11th September 2015
When I was in my early teens, I was taken by my mother to visit her ailing father in hospital. This was no cuddly Grandpa, but someone who had remained distant to both his children and his children's children. He was sitting in a wheelchair in a common area when we arrived, and as we stood there making conversation, he started to fumble with his dressing gown. He was trying to close it, but only managed to open it further across the gaping fly of his pajamas. The point is: the sight of my grandfather's white hairy testicles is emblazoned on my memory, and I will never forget it (though I have tried, believe me.)
(That's not him.)
Same goes for this day in history. 9/11 has only one connotation around the globe. The very mention of 9/11 conjurs images of those planes hitting the Twin Towers and it always will. This is the way memory works, and it's a good thing for us writers that it does.

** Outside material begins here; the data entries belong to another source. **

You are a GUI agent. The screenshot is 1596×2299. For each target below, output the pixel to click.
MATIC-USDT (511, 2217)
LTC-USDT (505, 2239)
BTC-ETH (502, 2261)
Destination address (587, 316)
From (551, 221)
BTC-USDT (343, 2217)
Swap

When I was eight years-old, my father, in an unusual move, took me and my best friend into the center of Glasgow where he had some business, and there in a very fancy sweetie shop he bought us each a bag of any sweetie we chose from the many jars sitting on the many shelves. I chose a confection that seemed impossibly magical: different coloured lozenges with actual writing on them! They didn't taste that good, but that doesn't seem to spoil the memory.
When you think of all the things that happen to you as a child, relatively few stand out, but the ones that do have a certain force, a sort of floodlight behind them. These stand-out memories, if you're artistically inclined, are like little booster points that urge you to self-expression.
(Just for the record, the all-important Battle of Bannockburn happened on September 11th, in which the Scots sent the English King Edward back to London tae think again. That was their first and last ouster of English interests.
And September 11th is also the birthday of DH Lawrence, who showed us the working life of Nottinghamshire and gave us the wonderful Lady Chatterly's Lover, which the BBC has just re-filmed with Richard Madden as Mellors. Can't wait to see that!)
So, apart from all the towers and the battles and epiphanies, what I want to say is, cherish your memories. Unlike your darlings, don't kill them. Hold them in your hand and feel the weight of them. And then write about them. Even the bad ones.